- PROBLEM DESCRIPTION:
Word for word, restate the entries that follow.

++++ DATA PROVIDED ++++

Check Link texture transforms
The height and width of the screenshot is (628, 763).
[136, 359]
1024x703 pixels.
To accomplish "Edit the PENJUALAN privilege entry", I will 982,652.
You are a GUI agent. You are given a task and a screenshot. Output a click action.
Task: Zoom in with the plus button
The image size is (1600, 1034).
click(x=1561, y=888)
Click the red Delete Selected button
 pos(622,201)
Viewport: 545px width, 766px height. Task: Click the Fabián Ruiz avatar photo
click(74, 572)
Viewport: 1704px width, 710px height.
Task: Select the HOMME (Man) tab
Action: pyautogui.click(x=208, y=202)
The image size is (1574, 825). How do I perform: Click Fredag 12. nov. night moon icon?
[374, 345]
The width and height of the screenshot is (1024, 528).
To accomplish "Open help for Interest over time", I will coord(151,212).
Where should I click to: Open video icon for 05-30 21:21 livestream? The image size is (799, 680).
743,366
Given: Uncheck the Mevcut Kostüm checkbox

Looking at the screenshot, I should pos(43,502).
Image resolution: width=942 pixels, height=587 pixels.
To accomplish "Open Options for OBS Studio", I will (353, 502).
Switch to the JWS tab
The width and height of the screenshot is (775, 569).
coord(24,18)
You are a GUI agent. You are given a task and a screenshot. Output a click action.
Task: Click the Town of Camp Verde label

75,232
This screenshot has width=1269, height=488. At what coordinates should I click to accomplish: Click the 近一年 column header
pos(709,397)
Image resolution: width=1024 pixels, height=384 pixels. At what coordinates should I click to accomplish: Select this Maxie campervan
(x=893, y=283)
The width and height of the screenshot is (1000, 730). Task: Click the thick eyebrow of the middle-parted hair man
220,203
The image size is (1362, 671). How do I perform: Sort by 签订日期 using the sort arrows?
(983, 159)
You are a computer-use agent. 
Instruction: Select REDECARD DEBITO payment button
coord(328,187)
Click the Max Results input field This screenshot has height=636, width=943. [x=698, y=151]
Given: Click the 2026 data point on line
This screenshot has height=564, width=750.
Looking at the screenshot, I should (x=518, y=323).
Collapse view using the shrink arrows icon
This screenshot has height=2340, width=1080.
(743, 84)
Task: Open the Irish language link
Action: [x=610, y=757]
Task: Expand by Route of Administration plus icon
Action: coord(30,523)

++++

- RESULT BELOW:
Check Link texture transforms
The height and width of the screenshot is (628, 763).
[136, 359]
1024x703 pixels.
To accomplish "Edit the PENJUALAN privilege entry", I will 982,652.
You are a GUI agent. You are given a task and a screenshot. Output a click action.
Task: Zoom in with the plus button
The image size is (1600, 1034).
click(x=1561, y=888)
Click the red Delete Selected button
 pos(622,201)
Viewport: 545px width, 766px height. Task: Click the Fabián Ruiz avatar photo
click(74, 572)
Viewport: 1704px width, 710px height.
Task: Select the HOMME (Man) tab
Action: pyautogui.click(x=208, y=202)
The image size is (1574, 825). How do I perform: Click Fredag 12. nov. night moon icon?
[374, 345]
The width and height of the screenshot is (1024, 528).
To accomplish "Open help for Interest over time", I will coord(151,212).
Where should I click to: Open video icon for 05-30 21:21 livestream? The image size is (799, 680).
743,366
Given: Uncheck the Mevcut Kostüm checkbox

Looking at the screenshot, I should pos(43,502).
Image resolution: width=942 pixels, height=587 pixels.
To accomplish "Open Options for OBS Studio", I will (353, 502).
Switch to the JWS tab
The width and height of the screenshot is (775, 569).
coord(24,18)
You are a GUI agent. You are given a task and a screenshot. Output a click action.
Task: Click the Town of Camp Verde label

75,232
This screenshot has width=1269, height=488. At what coordinates should I click to accomplish: Click the 近一年 column header
pos(709,397)
Image resolution: width=1024 pixels, height=384 pixels. At what coordinates should I click to accomplish: Select this Maxie campervan
(x=893, y=283)
The width and height of the screenshot is (1000, 730). Task: Click the thick eyebrow of the middle-parted hair man
220,203
The image size is (1362, 671). How do I perform: Sort by 签订日期 using the sort arrows?
(983, 159)
You are a computer-use agent. 
Instruction: Select REDECARD DEBITO payment button
coord(328,187)
Click the Max Results input field This screenshot has height=636, width=943. [x=698, y=151]
Given: Click the 2026 data point on line
This screenshot has height=564, width=750.
Looking at the screenshot, I should (x=518, y=323).
Collapse view using the shrink arrows icon
This screenshot has height=2340, width=1080.
(743, 84)
Task: Open the Irish language link
Action: [x=610, y=757]
Task: Expand by Route of Administration plus icon
Action: coord(30,523)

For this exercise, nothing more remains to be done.